### [EXERCISE]
Can you express the lines of the data below, from the line containing "This screenshot has width=600, height=348." through the line containing "at that location.", inclusive, as a JSON list of strings with one string per line, omitting blank lines and leaving the pictures out?

### [LISTED RECORDS]
*** Block opens ***

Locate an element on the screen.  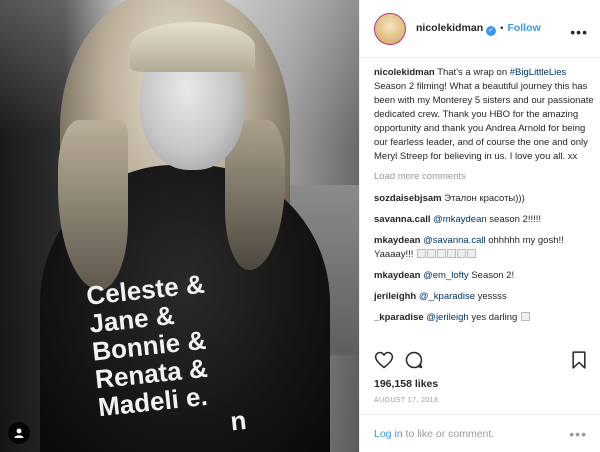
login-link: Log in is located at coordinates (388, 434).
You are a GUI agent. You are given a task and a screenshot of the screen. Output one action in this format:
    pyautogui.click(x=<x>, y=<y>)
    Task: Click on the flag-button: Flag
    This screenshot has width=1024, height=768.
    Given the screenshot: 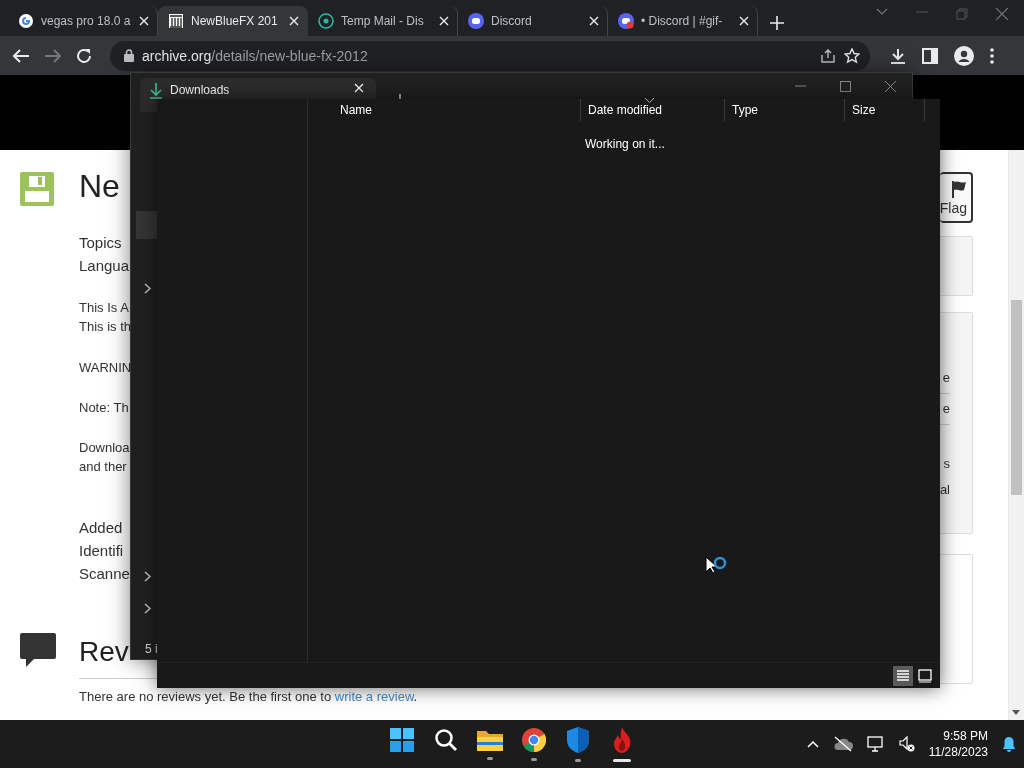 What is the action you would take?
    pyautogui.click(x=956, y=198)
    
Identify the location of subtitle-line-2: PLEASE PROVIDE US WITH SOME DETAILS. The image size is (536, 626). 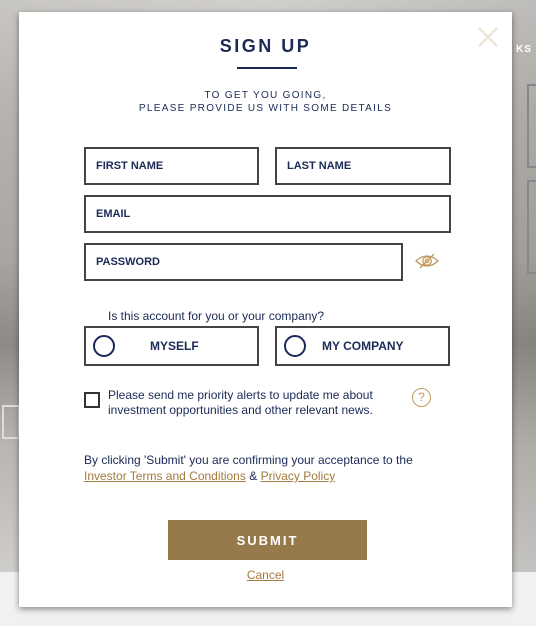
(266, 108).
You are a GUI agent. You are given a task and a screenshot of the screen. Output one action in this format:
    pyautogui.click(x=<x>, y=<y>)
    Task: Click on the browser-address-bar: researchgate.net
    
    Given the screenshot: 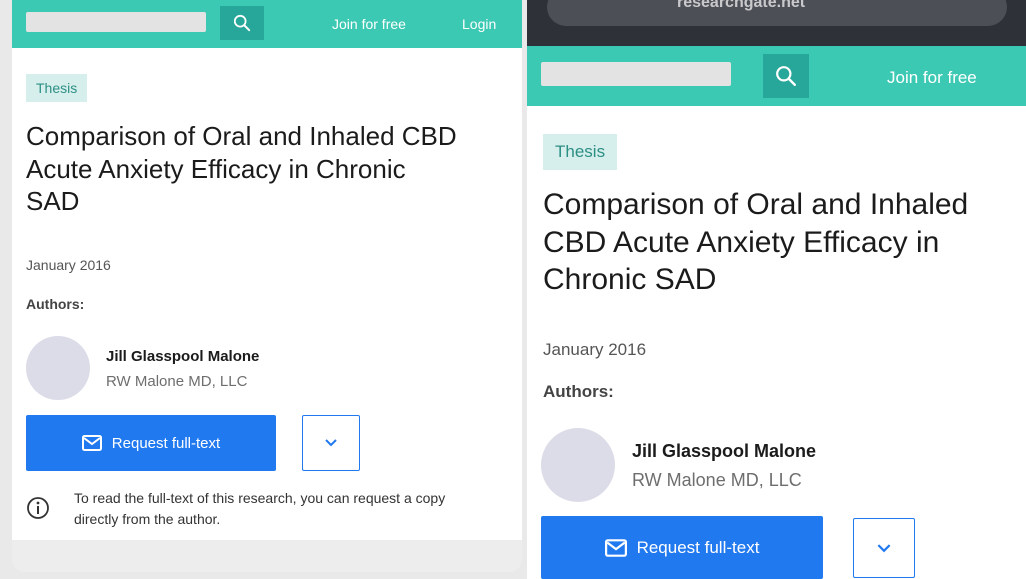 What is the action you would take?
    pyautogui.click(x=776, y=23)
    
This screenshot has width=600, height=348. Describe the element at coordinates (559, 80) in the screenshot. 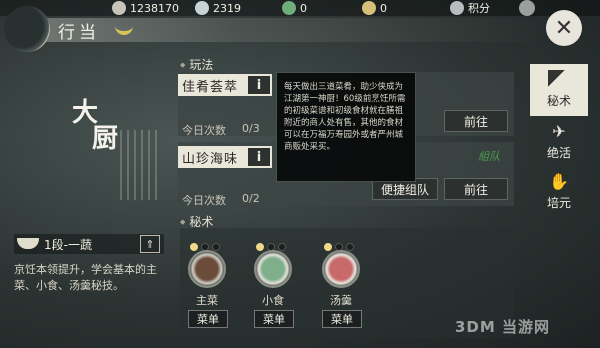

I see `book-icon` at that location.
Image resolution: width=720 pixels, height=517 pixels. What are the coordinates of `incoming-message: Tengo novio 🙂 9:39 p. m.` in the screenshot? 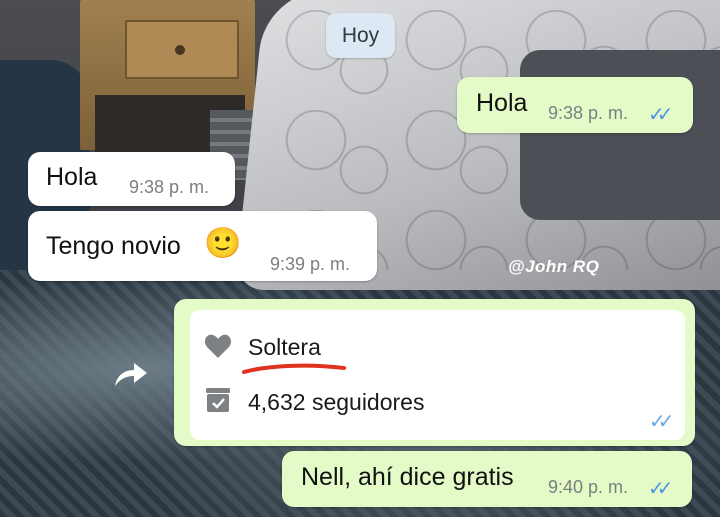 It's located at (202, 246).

*** Block closes ***

### [RESPONSE]
[
  "This screenshot has width=600, height=348. Describe the element at coordinates (559, 80) in the screenshot. ",
  "I see `book-icon` at that location."
]